To address these pain points in industry-specific intelligent upgrades, we collaborated with hardware ecosystem partners to introduce the AX650N-based M.2 intelligent inference card. This solution aims to provide community developers with a more flexible, user-friendly way to expand edge AI computational capacity, fostering innovation in deploying advanced algorithms and large models on various platforms. This is a step toward making AI more accessible and inclusive.
Target Audience
The M.2 intelligent inference card aims to address the following issues for key market segments:
SBC Smart Upgrades
Single Board Computers (SBCs) like Raspberry Pi and similar domestic alternatives primarily use ARM-based CPUs. While their compute power isn't a disadvantage—given that SBCs are not specifically designed for AI applications—there are scenarios where AI capabilities are desired.
Most SBCs have M.2 2280 slots for expansion. With an M.2 intelligent inference card, developers can plug and play to extend their capabilities. While Raspberry Pi released an M.2 module based on Israel's Hailo chip earlier this year, current Hailo-based modules show limitations in running Transformer models efficiently, lack video stream encoding/decoding capabilities, and fail to meet the demands of running mainstream models like Llama3 or Qwen2.5.
NVR/NAS Smart Upgrades
For home NVRs and NAS products, M.2 2280 slots are typically reserved for expanding storage. In scenarios where users prioritize data privacy and prefer local analysis over cloud-based solutions, the M.2 intelligent inference card offers an effective way to bring AI-powered insights directly to local devices.
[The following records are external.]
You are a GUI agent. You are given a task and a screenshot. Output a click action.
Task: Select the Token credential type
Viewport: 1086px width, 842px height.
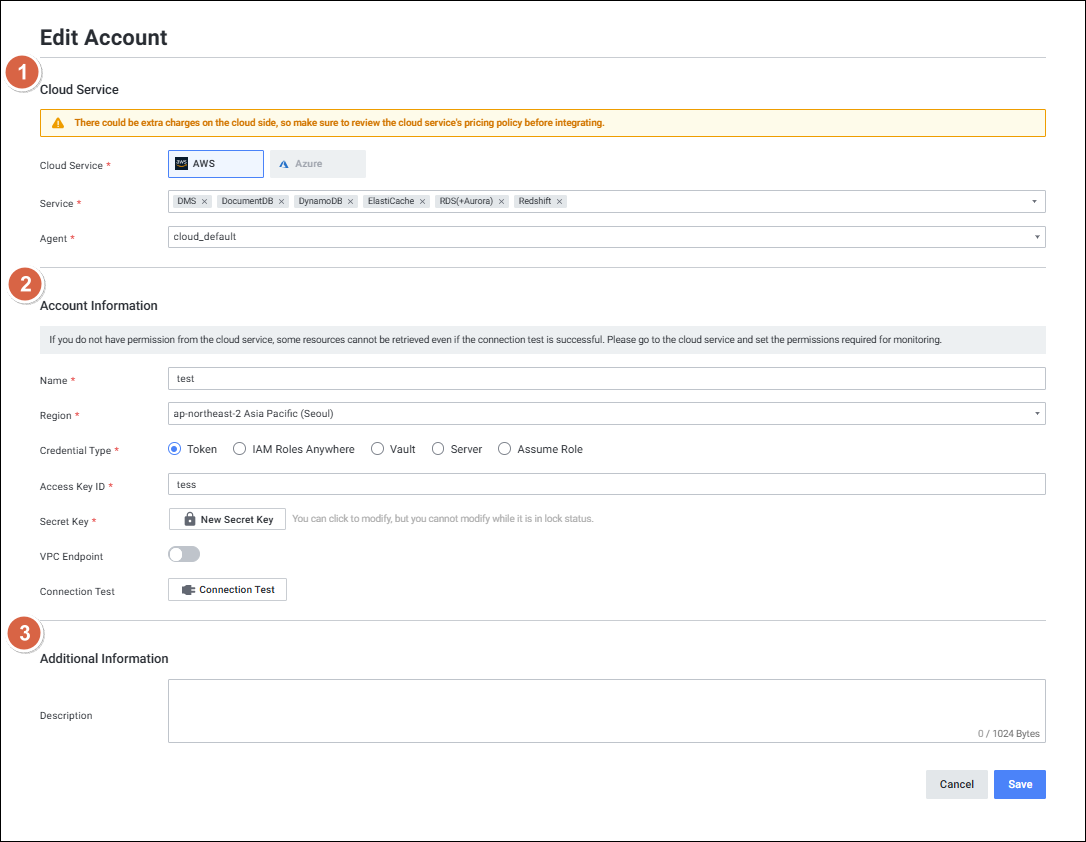tap(175, 449)
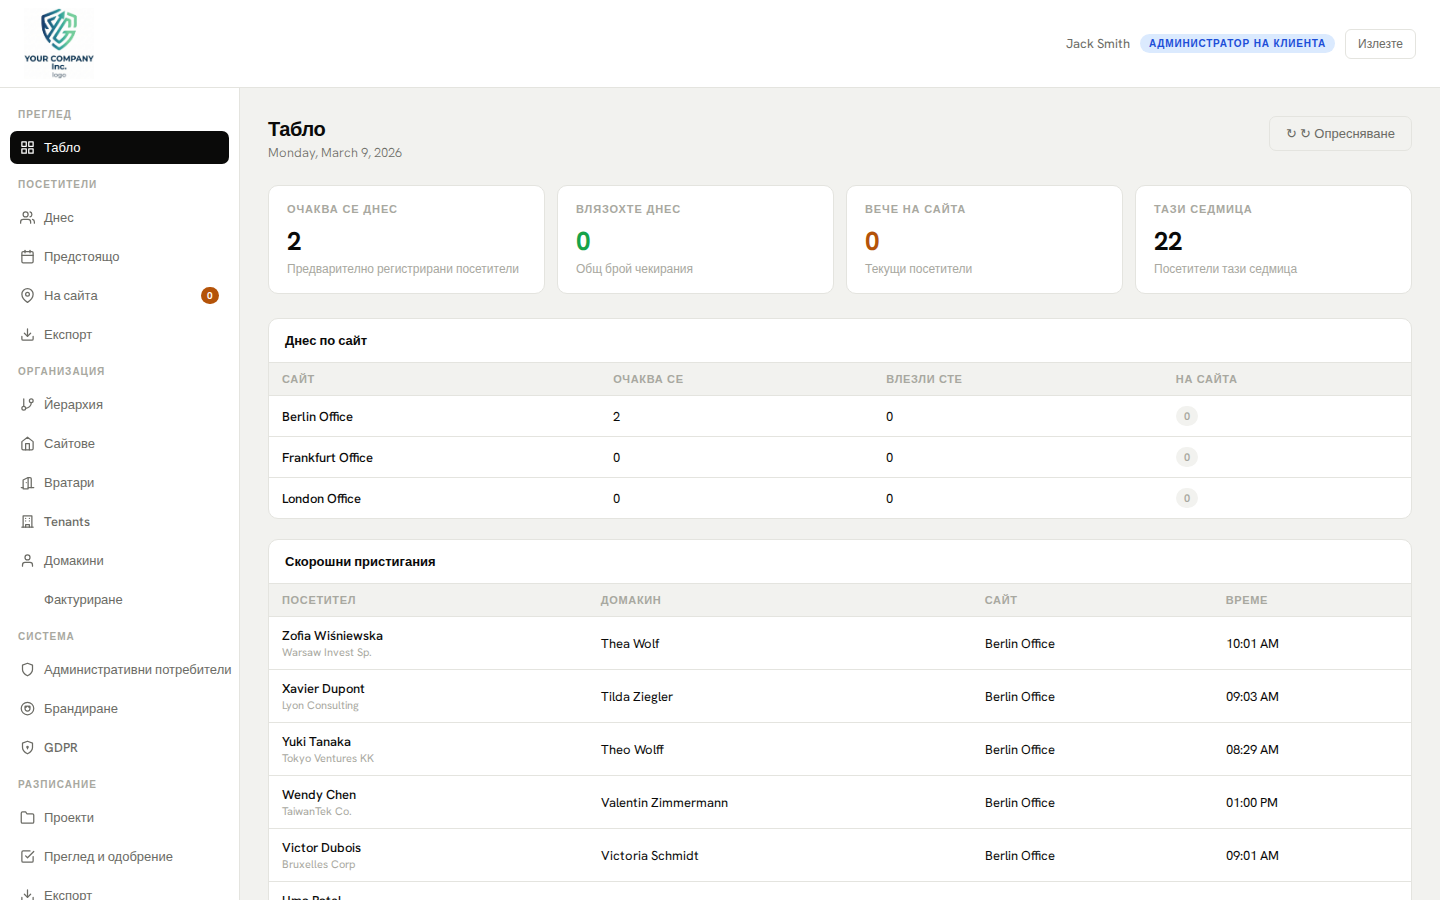Screen dimensions: 1440x900
Task: Click the Йерархия branch icon
Action: 27,404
Industrial PC (IPC) Upgrades
In industrial applications, existing IPCs need additional computational power to deploy state-of-the-art visual or multimodal models for higher precision in tasks. For instance, Transformer-based models like DepthAnything or SAM can improve video processing accuracy. Adding the M.2 intelligent inference card mitigates the limitations of CPU-bound computing in these scenarios.
Robotics Applications
Robotics applications benefit from reduced computational strain on the main control platform by offloading visual perception tasks, especially those using Vision Transformer models. This solution enhances overall system stability and reliability.
Exploration of AIPC Capabilities
The M.2 intelligent inference card also enables the exploration of realistic AI PC (AIPC) requirements, countering inflated claims like the purported 40T computational demand from certain industry players.